Copy the material below verbatim, everything from the line containing "Click Trinity University star rating" down through the line containing "click(1431, 248)", with both of those lines included.
-- START Dataset --
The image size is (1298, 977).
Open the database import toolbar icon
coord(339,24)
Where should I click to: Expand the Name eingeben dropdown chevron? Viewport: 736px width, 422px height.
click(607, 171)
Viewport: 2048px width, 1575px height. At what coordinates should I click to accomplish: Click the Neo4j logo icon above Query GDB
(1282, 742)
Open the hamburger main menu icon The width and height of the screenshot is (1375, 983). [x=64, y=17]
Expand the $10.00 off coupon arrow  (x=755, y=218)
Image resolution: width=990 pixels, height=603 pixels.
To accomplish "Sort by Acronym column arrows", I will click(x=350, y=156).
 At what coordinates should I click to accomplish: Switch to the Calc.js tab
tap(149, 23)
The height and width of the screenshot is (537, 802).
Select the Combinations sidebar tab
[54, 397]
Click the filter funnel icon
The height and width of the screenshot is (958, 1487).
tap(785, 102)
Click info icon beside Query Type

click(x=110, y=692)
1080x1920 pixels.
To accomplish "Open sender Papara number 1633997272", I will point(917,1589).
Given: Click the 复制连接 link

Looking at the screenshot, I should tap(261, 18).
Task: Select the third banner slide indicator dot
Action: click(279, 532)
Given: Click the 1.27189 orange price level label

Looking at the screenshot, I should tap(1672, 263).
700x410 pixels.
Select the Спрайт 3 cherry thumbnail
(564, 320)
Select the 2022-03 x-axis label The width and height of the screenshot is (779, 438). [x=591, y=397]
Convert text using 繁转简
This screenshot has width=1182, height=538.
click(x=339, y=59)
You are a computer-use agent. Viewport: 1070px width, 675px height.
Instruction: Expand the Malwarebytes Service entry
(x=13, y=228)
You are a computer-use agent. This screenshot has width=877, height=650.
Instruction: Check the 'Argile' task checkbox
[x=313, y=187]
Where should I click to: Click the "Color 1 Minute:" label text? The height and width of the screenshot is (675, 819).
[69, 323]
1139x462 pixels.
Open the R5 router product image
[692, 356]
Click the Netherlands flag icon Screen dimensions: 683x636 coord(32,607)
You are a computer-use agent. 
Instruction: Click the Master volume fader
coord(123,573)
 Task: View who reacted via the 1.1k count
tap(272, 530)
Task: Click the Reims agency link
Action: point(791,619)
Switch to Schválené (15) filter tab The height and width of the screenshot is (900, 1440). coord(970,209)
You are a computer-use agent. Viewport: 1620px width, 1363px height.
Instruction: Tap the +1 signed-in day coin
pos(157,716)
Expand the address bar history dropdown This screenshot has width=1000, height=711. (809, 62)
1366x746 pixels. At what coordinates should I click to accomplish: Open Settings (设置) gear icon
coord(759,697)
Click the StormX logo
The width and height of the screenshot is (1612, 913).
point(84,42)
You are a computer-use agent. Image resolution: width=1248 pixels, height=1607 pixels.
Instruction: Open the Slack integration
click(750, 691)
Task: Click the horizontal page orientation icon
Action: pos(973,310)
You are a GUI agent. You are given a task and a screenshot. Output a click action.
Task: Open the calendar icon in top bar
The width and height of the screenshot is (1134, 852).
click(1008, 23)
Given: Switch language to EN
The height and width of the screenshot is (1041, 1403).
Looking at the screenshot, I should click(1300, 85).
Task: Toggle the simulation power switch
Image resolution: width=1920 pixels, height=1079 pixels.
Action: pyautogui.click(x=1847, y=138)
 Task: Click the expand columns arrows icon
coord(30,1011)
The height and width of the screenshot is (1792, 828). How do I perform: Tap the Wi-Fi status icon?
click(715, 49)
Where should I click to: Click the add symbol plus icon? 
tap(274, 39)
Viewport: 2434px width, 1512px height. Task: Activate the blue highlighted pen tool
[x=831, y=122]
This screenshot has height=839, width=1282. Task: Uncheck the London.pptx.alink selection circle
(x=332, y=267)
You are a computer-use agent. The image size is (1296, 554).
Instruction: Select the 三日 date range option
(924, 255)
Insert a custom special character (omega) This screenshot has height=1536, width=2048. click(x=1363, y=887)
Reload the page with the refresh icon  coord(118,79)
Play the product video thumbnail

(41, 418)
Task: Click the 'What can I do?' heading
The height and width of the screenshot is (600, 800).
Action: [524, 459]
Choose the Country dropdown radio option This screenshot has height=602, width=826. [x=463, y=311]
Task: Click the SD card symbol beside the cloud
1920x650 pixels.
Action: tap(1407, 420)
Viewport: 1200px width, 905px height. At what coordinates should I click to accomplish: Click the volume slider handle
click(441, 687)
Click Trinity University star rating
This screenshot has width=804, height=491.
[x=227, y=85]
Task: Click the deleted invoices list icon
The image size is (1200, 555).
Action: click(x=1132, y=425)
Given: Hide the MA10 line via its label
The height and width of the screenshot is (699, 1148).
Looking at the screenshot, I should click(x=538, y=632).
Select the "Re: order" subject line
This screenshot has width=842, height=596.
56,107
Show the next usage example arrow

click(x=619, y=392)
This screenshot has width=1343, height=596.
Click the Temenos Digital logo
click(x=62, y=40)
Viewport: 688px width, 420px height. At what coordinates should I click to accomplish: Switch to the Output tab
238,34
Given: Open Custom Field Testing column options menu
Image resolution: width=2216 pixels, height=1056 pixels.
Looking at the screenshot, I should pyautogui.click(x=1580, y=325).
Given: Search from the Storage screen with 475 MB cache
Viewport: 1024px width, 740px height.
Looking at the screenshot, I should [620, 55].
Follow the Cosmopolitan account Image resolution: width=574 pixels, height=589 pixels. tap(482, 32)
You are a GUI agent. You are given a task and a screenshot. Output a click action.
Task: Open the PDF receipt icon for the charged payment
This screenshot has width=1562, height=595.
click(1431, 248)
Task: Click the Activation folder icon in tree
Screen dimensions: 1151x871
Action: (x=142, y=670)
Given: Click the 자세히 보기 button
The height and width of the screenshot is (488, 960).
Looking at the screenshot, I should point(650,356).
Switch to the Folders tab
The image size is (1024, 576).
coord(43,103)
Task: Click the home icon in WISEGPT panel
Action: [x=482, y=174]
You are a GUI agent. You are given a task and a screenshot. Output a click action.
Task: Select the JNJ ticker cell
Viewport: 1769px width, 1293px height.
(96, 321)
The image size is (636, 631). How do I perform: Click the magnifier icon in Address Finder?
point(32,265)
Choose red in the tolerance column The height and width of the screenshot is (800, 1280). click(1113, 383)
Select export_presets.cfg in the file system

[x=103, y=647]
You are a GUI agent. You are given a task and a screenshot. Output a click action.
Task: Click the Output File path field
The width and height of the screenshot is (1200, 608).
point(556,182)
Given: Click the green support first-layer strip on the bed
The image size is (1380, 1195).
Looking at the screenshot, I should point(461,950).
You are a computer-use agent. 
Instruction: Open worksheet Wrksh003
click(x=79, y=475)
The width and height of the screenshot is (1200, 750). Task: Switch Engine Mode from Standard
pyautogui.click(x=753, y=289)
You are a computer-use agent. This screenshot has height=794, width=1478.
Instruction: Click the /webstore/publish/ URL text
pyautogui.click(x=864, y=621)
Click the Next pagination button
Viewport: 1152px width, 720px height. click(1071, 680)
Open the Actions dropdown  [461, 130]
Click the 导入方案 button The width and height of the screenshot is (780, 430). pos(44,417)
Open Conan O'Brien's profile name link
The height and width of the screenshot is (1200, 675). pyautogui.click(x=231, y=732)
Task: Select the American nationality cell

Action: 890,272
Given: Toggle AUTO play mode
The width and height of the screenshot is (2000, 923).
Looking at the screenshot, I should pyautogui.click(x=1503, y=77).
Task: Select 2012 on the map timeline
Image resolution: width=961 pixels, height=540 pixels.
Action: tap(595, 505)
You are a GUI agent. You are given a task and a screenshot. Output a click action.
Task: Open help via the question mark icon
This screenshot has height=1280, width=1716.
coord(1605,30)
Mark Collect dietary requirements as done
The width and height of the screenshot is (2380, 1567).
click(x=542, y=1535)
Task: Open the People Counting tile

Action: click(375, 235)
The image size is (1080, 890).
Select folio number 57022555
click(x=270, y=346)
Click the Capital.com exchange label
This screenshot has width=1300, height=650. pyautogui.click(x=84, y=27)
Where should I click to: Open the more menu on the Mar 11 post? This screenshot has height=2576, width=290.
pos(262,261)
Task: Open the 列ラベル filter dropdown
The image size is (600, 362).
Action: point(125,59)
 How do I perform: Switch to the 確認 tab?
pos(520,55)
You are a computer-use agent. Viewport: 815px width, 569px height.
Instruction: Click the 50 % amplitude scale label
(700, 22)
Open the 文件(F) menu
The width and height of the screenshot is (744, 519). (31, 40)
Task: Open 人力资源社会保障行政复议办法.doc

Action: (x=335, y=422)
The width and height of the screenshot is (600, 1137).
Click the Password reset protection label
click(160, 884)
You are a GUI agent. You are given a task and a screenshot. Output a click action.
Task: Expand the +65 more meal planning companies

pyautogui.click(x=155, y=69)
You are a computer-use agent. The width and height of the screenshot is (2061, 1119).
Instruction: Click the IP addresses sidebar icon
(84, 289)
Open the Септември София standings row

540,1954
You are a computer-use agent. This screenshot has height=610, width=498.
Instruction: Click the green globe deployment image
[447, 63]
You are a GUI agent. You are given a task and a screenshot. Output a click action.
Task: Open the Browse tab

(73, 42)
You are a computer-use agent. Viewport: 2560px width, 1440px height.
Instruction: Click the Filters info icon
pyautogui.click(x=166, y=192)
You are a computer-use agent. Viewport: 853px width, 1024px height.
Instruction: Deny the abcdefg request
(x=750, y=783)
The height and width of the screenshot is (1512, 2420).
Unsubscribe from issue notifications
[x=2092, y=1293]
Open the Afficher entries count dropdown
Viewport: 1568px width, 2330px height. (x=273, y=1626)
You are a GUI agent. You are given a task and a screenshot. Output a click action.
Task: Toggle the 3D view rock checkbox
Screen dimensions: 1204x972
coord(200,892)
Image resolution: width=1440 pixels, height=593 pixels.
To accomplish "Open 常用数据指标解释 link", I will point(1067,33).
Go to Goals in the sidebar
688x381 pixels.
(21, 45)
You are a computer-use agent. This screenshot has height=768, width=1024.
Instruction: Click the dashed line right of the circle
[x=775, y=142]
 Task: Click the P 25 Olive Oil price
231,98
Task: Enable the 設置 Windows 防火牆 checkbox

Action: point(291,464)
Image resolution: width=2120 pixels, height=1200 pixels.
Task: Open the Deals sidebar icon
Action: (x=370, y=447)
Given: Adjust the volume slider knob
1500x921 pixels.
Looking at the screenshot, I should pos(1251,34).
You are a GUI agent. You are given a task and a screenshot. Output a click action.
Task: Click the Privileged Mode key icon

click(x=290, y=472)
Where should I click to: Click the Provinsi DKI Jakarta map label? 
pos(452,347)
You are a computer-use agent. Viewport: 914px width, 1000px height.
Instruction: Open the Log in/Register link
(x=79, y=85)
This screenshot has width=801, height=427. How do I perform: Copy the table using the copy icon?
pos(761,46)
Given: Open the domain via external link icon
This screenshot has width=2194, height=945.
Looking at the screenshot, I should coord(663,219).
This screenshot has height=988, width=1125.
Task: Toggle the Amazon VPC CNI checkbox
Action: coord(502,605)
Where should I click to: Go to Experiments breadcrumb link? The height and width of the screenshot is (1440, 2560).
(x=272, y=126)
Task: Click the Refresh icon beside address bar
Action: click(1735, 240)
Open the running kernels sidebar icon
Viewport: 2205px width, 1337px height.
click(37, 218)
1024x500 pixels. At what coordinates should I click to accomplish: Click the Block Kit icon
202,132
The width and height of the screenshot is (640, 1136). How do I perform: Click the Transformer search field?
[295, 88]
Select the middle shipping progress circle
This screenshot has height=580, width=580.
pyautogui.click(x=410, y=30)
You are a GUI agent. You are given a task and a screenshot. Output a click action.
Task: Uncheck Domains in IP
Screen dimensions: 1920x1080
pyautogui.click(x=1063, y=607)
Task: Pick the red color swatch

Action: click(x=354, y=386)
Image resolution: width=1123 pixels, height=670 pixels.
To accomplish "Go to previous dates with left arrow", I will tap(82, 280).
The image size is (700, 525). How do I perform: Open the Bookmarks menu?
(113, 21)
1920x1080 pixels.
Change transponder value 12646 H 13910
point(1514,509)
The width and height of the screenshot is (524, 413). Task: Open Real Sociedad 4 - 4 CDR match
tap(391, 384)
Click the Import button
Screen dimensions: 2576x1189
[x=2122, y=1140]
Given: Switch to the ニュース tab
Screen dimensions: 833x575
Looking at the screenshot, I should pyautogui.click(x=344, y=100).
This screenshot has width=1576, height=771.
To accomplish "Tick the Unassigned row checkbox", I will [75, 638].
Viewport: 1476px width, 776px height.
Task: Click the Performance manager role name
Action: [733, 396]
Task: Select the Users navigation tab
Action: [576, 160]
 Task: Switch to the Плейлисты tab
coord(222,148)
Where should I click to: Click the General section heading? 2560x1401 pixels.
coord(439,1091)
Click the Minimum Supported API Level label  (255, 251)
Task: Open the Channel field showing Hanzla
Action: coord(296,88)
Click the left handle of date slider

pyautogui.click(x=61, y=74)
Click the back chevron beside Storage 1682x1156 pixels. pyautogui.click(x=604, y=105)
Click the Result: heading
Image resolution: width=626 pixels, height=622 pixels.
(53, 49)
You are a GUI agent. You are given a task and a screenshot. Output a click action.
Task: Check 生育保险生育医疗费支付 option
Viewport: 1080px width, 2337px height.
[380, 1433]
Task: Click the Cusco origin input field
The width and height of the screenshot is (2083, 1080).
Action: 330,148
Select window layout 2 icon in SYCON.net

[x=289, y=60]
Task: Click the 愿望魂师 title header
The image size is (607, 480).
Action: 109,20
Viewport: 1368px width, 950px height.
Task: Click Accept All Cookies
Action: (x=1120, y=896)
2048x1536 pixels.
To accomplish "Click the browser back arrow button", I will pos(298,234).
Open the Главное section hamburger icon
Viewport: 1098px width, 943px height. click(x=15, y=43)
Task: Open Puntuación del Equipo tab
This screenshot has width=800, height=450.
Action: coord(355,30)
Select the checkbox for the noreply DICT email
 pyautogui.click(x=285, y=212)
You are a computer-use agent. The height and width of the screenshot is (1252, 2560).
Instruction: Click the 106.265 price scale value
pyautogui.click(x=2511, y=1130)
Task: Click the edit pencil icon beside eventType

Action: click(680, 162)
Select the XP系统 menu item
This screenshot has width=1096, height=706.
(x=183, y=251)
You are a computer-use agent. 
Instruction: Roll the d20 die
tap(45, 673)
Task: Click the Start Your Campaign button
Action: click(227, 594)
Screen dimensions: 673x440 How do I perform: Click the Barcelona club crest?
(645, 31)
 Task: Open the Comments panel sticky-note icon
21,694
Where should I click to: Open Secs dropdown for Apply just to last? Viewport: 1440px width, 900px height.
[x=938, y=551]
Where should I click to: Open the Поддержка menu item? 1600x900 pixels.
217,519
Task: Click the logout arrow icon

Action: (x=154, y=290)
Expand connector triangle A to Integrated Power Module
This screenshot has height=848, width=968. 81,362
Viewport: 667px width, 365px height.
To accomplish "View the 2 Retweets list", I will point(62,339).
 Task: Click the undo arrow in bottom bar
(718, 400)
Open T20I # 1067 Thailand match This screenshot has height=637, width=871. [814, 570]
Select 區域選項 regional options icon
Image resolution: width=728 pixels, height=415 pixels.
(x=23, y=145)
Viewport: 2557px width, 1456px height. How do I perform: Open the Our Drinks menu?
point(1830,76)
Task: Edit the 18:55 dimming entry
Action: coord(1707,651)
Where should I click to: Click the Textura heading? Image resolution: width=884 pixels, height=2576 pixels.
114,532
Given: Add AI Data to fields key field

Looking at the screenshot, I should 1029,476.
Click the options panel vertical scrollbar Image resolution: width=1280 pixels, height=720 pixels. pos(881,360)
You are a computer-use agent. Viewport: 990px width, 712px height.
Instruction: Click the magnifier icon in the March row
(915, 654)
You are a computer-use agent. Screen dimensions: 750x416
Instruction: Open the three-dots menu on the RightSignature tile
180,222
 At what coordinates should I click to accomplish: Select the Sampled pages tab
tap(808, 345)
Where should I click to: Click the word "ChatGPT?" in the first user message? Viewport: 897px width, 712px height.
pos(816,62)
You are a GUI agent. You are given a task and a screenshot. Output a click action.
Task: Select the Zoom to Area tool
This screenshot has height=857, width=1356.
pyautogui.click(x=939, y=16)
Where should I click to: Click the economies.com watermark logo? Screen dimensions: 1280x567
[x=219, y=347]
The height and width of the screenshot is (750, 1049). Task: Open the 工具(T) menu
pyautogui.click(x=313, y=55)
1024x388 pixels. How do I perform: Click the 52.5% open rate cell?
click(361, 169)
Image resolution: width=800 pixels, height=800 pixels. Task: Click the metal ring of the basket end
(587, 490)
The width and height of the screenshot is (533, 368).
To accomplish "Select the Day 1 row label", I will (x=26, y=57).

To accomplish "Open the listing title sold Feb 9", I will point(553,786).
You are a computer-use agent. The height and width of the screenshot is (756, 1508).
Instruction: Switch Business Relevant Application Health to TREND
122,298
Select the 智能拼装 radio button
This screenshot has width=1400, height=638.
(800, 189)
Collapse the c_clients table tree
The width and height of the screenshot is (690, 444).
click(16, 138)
-- END Dataset --
*Task answer*:
Click Trinity University star rating
This screenshot has width=804, height=491.
[x=227, y=85]
Task: Click the deleted invoices list icon
The image size is (1200, 555).
Action: click(x=1132, y=425)
Given: Hide the MA10 line via its label
The height and width of the screenshot is (699, 1148).
Looking at the screenshot, I should click(x=538, y=632).
Select the "Re: order" subject line
This screenshot has width=842, height=596.
56,107
Show the next usage example arrow

click(x=619, y=392)
This screenshot has width=1343, height=596.
Click the Temenos Digital logo
click(x=62, y=40)
Viewport: 688px width, 420px height. At what coordinates should I click to accomplish: Switch to the Output tab
238,34
Given: Open Custom Field Testing column options menu
Image resolution: width=2216 pixels, height=1056 pixels.
Looking at the screenshot, I should pyautogui.click(x=1580, y=325).
Given: Search from the Storage screen with 475 MB cache
Viewport: 1024px width, 740px height.
Looking at the screenshot, I should [620, 55].
Follow the Cosmopolitan account Image resolution: width=574 pixels, height=589 pixels. tap(482, 32)
You are a GUI agent. You are given a task and a screenshot. Output a click action.
Task: Open the PDF receipt icon for the charged payment
This screenshot has width=1562, height=595.
click(1431, 248)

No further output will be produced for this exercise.